The role of property rights in the internalization of externalities can be made clear within the context of the above examples. A law which establishes the right of a person to his freedom would necessitate a payment on the part of a firm or of the taxpayer sufficient to cover the cost of using that person’s labor if his services are to be obtained. The costs of labor thus become internalized in the firm’s or taxpayer’s decisions. Alternatively, a law which gives the firm or the taxpayer clear title to slave labor would necessitate that the slaveowners take into account the sums that slaves are willing to pay for their freedom. These costs thus become internalized in decisions although wealth is distributed differently in the two cases. All that is needed for internalization in either case is ownership which includes the right of sale. It is the prohibition of a property right adjustment, the prohibition of the establishment of an ownership title that can thenceforth be exchanged, that precludes the internalization of external costs and benefits.

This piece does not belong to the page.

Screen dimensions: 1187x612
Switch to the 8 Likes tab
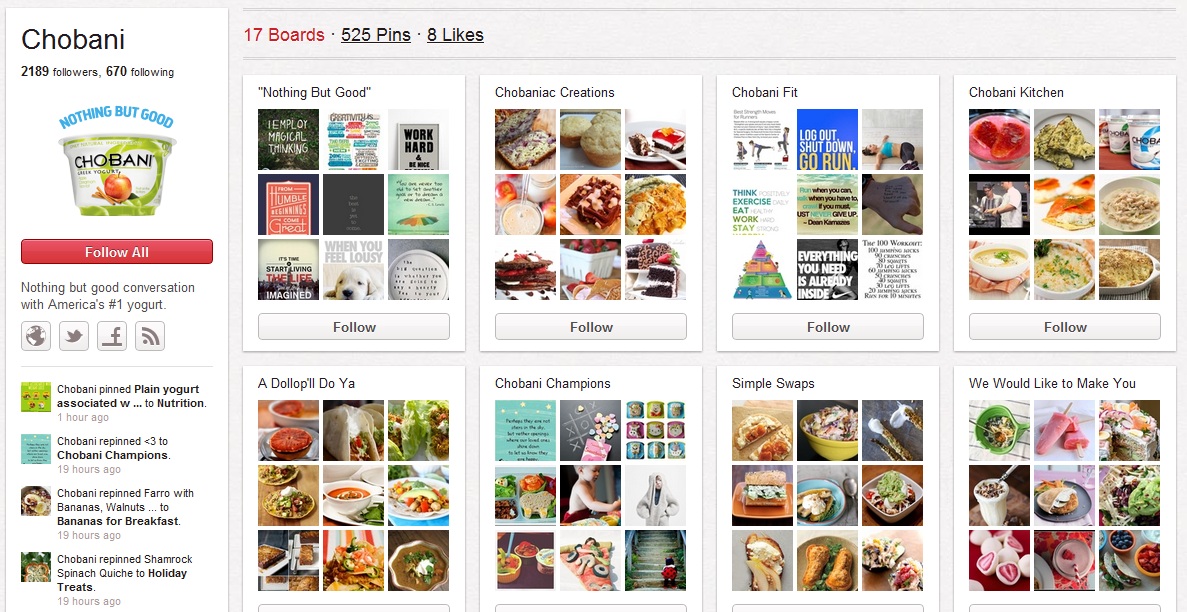click(455, 35)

There are two striking implications of this process that are true in a world of zero transaction costs. The output mix that results when the exchange of property rights is allowed is efficient and the mix is independent of who is assigned ownership (except that different wealth distributions may result in different demands). 1 For example, the efficient mix of civilians and military will result from transferable ownership no matter whether taxpayers must hire military volunteers or whether draftees must pay taxpayers to be excused from service. For taxpayers will hire only those military (under the “buy-him-in” property right system) who would not pay to be exempted (under the “let-him-buy-his-way-out” system). The highest bidder under the “let-him-buy-his-way-out” property right system would be precisely the last to volunteer under a “buy-him-in” system. 2
We will refer back to some of these points later. But for now,
1. These implications are derived by R. H. Coase, “The Problem of Social Cost,” J. of Law and Econ., Oct., 1960, pp. 1-44.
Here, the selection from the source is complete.